If the sum of all of the stuff on that list gets too big, your framerate drops as the CPU and GPU both wait data to make it over the bus. In other words, the bus can at times be the bottleneck in terms of framerate.
If you set your rendering settings near the maximum that your computer can handle and get the occaisional stutter, that may be X-Plane running out of PCIe bus bandwidth. As you fly to a region with new textures that haven’t been used before, the OpenGL driver will transfer our textures over the PCIe bus from system RAM to VRAM. If the PCIe bus is already nearly maxed out, the extra traffic of those textures is going to temporarily hurt framerate – sometimes in the form of a stutter or pause.
Are You Sure You Know What You’re Doing?
At this point those of you who know some things about 3-d graphics are shouting at your monitors: why are you guys transferring the mountains and forests over the PCIe bus every frame? Why not just put them in VRAM, since they don’t change?
That’s a good question and if you have a better solution than the one we use, I’d love to hear it.
The problem is this: OpenGL doesn’t give us a good way to prioritize which meshes (VBOs) stay in VRAM and which ones are purged out when we run out of VRAM. If we put every mesh in the sim into VRAM, framerate gets better (because we aren’t using the PCIe bus) right up until we run out of VRAM. At that point the OpenGL driver freaks out and starts throwing out textures to make room for meshes, and then the textures have to be sent back over the PCIe bus, and we end up in a world of hurt. We end up in a state of texture thrash as we have too much “stuff” for VRAM and framerate falls off of a cliff.

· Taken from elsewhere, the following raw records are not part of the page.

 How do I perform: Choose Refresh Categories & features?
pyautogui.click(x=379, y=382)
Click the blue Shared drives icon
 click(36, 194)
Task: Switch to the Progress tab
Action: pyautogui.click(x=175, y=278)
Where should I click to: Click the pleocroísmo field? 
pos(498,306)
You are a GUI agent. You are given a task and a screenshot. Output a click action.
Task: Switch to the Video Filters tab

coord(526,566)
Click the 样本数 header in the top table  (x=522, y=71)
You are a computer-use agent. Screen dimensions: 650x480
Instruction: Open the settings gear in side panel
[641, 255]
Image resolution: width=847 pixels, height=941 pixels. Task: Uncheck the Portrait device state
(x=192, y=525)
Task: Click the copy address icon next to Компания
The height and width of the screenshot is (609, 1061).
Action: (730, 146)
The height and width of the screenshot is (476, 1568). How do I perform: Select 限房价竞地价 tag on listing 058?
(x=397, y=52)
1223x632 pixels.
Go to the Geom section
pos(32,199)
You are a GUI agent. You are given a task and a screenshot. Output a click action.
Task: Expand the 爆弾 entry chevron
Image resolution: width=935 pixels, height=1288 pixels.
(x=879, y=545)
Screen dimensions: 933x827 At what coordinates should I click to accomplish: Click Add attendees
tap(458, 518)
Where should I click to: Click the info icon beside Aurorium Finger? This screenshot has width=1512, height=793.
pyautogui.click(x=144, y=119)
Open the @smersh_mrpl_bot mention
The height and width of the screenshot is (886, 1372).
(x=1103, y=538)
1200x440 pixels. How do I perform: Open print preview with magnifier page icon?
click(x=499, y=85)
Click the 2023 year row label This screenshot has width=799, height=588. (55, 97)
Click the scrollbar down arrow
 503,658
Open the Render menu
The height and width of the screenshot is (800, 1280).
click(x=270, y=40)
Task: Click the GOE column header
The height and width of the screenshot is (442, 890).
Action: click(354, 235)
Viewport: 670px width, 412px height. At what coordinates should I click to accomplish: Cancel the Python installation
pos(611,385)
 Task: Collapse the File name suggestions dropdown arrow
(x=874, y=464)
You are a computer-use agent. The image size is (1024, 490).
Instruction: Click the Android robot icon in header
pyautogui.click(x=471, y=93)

The real problem is this: X-Plane has no idea how much VRAM is available for its own use. Sure the card might have 256 MB, but how much is being used by the OS window manager for those translucent window effects, or by other applications? We can’t even add up how much VRAM we use with ultimate precision because we don’t know the granularity of allocation on the video card (there’s real overhead for VBOs being rounded up to the VM page size, for example) or whether side buffers like a hierarchial Z buffer have been allocated.
X-Plane works around this with a simple rule: all OBJs go to VRAM, because their geometry is likely to be repeated, and non-repeating geometry, like forests and mountains, stay in system RAM and go over the bus.
This heuristic actually works pretty well in X-Plane 9 – we have enough bandwidth to transfer all of that “stuff” once per frame, and we tend not to run out of VRAM and thrash.
Why Does X-Plane 10 Want more PCIe Bus Bandwidth?
X-Plane 10 is hungrier for bus bandwidth for three reasons:
- The OBJ engine’s performance has been improved a lot. In the past, we’d run out of CPU capacity (to draw OBJs) long before we ran out of bus bandwidth. This isn’t always the case with X-Plane 10. The graphics are always held back by their weakest link. If you have a strong GPU (and low effects settings) and the OBJ engine is efficent, the PCIe bus is the weakest link.
- The art assets are more detailed and thus contain more vertices.
When shadowing is on we have to draw the entire world multiple times, once to build shadow maps and once to draw the real world. So shadowing can double (or even triple or worse) our bus bandwidth usage. We didn’t have that kind of free capacity on the bus in the first place.
We’re still working on the engine, art assets, and performance, so my hope is that we’ll find ways to cut down bus use (especially with shadows). And there has to be one slowest part of the system – as of this writing, the PCIe bus is often it.